26 June 2015

Libertarianism Redux

I'm in the midst of a move so this post will be a bit more lighthearted than most.

H/T to Jordan Ballor who posted a link to a wonderful piece by Russell Kirk,  Dispassionate Assessment of Libertarians. You can read the whole thing for yourself--it's only eight pages--here.

I've previously posted about the the foibles of libertarianism and why I'm not one. Sadly, I lack the rhetorical skills of Russell Kirk so I'll let him speak for himself.

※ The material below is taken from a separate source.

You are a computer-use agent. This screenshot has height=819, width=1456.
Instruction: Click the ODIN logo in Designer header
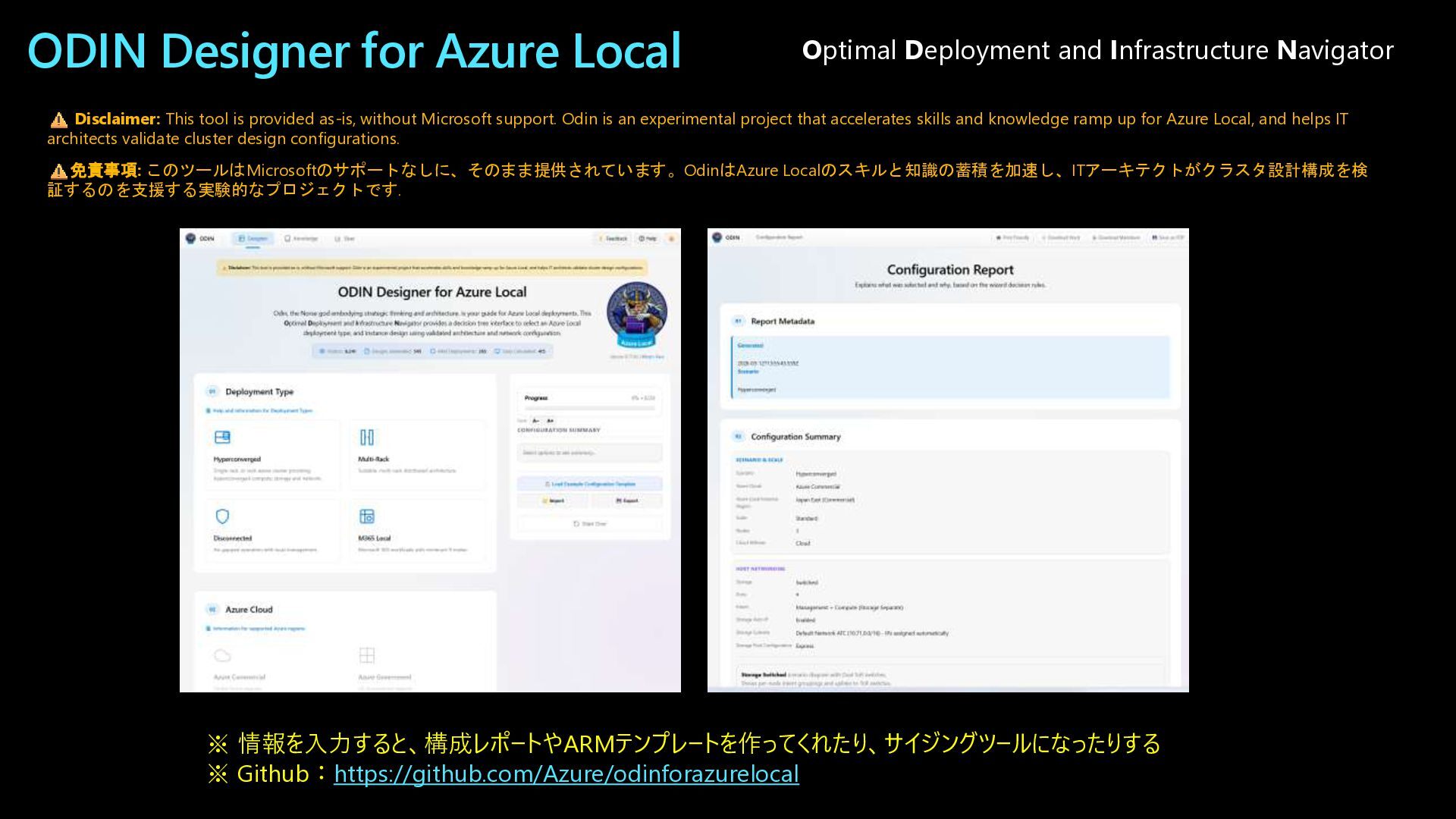point(191,238)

While I'm not sure about the accuracy of this observation, I couldn't let it pass:
With respect to libertarian eccentricity, the dream of an absolute private freedom is one of those visions that issue from between the gates of ivory; and the disorder that they would thrust upon society is already displayed in the moral disorder of their private affairs. [Omitting delightful but scurrilous assertion about the sexual orientation of libertarians.] In politics as in private life, they demand what nature cannot afford.
More to the point: Why are out-and-out libertarians forever in want of political success?
The libertarians are rejected because they are metaphysically mad. Lunacy repels, and political lunacy especially. I do not mean they are dangerous: nay, they are repellant merely. They do not endanger our country and our civilization, because they are few, and seem likely to become fewer. [Not much of a prophet was Kirk.] ... There exists no peril that American public policies will be affected in any substantial degree by libertarian arguments; or that a candidate of the tiny Libertarian Party ever will be elected to any public office of significance: the good old causes of Bimetallism, Single Tax, or Prohibition enjoy a more hopeful prospect of success in the closing years of this [twentieth] century than do the programs of libertarianism.
A couple of thoughts. First, the metaphysical madness of libertarianism is matched by its anthropological vacuity. Without an credible account of human nature, there is no particular reason to valorize liberty. Natural rights without natural law are little more than exhortations.

Second, and somewhat more dispassionately than Kirk I hope, few living libertarians fit the ideal type sketched in his article. Most politically engaged libertarians like Randy Barnett are virtue ethicists of a sort. So too George Mason professor Todd Zywicki. The foundational resources for the virtues in a consistent libertarian system may seem few but I am thankful that libertarians, like the rest of us, are only inconsistently consistent.